The Iron Range Resources and Rehabilitation Board (IRRRB), the economic development agency funded with taconite taxes, has approved $21.2 million in funding for the renewable biochemical plant at Hoyt Lakes, 60 miles north of Duluth.

“Segetis is on the leading edge of the biochemical economy and will add value to our timber and forest-products economy,” said IRRRB Commissioner Tony Sertich.

Segetis, which has a small, leased commercial plant in Wisconsin and two pilot plants in Golden Valley, was pursued by several states and at least one Canadian province.

In an interview, CEO Atul Thakrar said the IRRRB commitment will allow Segetis to raise project-debt financing and equity from its existing stockholders and, possibly, new investors.

“There is a tremendous biomass basket up there in northeastern Minnesota, and in the long term this is the right place for us to be, from a logistics point of view, and we believe that we can be a catalyst to a ‘bio-economy’ cluster of companies up there. There is a lot of wood and a skilled workforce.’’

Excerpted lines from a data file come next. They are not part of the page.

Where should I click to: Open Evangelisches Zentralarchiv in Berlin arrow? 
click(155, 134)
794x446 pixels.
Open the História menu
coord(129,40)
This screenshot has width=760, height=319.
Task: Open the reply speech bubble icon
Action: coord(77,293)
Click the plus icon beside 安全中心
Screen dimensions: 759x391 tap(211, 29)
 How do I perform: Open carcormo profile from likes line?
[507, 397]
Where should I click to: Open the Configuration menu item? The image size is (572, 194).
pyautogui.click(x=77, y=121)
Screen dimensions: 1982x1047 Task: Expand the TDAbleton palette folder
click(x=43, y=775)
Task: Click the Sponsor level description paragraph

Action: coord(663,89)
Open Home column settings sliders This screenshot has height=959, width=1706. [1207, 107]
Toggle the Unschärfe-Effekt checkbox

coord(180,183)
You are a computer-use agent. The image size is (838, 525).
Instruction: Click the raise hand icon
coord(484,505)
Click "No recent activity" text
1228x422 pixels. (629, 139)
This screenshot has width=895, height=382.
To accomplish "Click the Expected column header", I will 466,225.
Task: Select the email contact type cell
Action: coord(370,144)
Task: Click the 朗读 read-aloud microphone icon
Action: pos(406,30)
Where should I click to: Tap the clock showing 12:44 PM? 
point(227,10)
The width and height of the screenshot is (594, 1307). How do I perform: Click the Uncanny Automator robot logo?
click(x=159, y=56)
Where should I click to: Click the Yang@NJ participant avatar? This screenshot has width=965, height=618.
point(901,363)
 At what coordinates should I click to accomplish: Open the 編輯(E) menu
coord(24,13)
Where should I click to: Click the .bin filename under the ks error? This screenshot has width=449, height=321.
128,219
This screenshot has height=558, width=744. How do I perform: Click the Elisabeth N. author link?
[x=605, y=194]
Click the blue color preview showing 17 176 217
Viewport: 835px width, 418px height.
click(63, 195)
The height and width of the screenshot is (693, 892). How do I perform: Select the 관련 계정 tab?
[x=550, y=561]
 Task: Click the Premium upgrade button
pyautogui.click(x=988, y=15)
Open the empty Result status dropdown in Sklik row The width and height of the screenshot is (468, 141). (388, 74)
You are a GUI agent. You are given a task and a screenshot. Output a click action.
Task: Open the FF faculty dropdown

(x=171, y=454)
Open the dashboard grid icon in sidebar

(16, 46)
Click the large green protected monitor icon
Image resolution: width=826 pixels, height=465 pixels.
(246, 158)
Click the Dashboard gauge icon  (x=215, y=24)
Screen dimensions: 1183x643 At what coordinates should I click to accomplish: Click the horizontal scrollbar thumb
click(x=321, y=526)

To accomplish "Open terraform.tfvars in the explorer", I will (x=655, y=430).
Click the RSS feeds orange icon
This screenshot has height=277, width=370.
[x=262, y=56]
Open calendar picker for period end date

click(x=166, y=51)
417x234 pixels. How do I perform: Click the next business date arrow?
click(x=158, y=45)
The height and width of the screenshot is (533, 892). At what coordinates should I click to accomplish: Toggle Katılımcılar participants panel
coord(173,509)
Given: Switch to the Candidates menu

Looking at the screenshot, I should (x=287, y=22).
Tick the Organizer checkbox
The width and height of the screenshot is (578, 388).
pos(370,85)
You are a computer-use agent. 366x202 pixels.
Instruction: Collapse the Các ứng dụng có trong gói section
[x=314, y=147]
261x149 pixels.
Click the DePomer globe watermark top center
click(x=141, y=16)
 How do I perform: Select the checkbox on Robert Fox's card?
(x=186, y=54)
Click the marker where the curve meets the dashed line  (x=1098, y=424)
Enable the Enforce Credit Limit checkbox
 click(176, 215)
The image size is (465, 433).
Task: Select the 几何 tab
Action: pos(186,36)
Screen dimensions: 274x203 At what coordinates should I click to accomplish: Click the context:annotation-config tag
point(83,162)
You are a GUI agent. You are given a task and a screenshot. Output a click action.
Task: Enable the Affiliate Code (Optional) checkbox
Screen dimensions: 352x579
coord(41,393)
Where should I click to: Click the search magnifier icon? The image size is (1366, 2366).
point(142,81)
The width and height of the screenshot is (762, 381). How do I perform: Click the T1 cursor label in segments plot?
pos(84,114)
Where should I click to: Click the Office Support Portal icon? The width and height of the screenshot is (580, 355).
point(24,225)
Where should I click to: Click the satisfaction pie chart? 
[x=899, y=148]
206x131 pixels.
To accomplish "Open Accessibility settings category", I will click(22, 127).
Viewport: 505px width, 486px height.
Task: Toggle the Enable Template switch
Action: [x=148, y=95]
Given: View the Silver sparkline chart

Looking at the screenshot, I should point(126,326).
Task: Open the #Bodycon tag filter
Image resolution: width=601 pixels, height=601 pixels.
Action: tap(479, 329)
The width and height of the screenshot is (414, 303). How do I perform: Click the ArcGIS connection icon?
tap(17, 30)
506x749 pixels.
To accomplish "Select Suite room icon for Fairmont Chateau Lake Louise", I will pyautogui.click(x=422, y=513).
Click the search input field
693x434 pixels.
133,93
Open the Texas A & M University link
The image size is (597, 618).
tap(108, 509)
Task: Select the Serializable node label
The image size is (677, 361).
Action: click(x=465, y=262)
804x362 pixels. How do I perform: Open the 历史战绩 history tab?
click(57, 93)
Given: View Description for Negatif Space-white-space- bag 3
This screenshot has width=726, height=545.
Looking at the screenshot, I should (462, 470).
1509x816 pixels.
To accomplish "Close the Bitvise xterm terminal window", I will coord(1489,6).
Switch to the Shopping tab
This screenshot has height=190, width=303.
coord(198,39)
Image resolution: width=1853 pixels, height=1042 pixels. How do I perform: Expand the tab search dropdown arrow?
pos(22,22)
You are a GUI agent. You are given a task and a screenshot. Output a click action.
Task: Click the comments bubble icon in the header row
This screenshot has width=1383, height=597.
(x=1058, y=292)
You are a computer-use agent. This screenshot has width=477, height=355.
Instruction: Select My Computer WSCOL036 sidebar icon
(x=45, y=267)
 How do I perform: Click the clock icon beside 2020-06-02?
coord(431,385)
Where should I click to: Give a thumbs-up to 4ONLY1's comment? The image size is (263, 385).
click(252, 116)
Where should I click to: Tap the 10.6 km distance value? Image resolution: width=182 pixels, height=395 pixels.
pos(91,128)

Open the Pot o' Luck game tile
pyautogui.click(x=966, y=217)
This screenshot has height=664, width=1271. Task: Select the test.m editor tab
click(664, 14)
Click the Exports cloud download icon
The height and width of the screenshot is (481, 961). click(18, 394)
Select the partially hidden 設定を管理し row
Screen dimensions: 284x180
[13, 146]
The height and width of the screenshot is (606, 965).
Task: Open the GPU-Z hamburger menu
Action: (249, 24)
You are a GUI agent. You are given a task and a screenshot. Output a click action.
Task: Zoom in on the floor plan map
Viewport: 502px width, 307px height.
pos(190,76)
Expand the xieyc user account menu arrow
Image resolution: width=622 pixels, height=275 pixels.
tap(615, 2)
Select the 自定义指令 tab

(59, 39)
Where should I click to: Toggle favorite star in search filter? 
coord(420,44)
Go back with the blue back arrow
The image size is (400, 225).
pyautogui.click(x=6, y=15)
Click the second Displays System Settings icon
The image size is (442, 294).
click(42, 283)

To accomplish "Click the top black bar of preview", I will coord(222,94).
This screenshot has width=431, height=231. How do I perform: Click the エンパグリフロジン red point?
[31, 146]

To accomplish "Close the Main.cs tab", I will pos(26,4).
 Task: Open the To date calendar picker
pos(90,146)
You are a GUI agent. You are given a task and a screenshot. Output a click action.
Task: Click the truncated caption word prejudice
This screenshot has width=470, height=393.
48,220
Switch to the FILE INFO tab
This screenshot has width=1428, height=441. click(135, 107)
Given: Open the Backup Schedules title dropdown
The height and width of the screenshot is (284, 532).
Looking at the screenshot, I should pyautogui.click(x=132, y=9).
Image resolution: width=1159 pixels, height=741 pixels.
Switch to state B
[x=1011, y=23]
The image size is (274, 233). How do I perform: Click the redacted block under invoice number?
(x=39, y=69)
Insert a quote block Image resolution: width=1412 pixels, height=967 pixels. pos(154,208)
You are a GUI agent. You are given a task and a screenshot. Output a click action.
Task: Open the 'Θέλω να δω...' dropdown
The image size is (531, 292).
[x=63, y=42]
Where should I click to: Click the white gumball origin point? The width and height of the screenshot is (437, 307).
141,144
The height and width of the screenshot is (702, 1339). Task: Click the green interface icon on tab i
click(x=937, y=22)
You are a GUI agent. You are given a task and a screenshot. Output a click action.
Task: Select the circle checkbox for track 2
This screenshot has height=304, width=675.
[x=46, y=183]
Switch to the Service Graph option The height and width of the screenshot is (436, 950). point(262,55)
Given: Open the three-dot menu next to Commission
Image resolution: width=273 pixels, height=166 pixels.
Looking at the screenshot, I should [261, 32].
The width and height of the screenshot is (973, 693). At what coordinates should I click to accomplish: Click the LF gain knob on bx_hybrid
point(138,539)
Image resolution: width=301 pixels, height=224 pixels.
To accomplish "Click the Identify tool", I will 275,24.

Segetis, which employs about 40 people, develops and makes bio-based material for flexible plastic products, synthetics, cleaning products, and other consumer goods that supplant oil-based feedstock.

“We have customers and we have potential customers who have tried [Segetis products] and are ready to buy,’’ Thakrar said. “We could begin construction in spring of 2015, maybe even the fall of this year. We need to finish our engineering and get our money together. And we have interest from investors, including existing investors.”

The Segetis project is forecast to have an annual $55 million economic impact, an inaugural 55 jobs, and support 545 jobs in related industries, according to a study from the University of Minnesota Extension Center for Community Vitality.

“By partnering with Segetis, we will be putting our flag in the ground as a region interested in developing a cluster of biochemical businesses willing to use our wood resources, improve our environment and create good jobs on the Iron Range,” Sertich said.

Northern Minnesota suffered from a downturn in the lumber-and-paper industry during the housing recession and as newsprint and magazine sales declined.

The Segetis bio-based plasticizers are rooted in cellulosic-based chemistry, which is ­considered nontoxic. Thakrar says the plasticizers function as well or better than oil-based ones.

One customer is Seventh Generation of Burlington, Vt., a maker of green cleaning and paper products. Another is San Francisco-based Method Products, which produces cleaning and laundry products sold by 35,000 retailers, including Target stores. Method detergent says it requires only two or three sprays of its laundry soap to clean a full load of laundry.

In 2012, Segetis raised $25 million, its fourth and largest round of venture capital, led by Saudi Basic Industries Corp. Ventures and with participation by existing investors Khos­la Ventures, Malaysia Life Science Capital Fund and Royal DSM. The company has raised a total of $60 million over several years.

Thakrar, who joined Segetis in 2009, is a 20-year veteran of the specialty chemical and energy industries and former president of Soane Energy, a Boston-based specialty materials start-up. Before joining Soane, Thakrar held positions at Cytec Industries and Rohm and Hass, including global business unit leadership.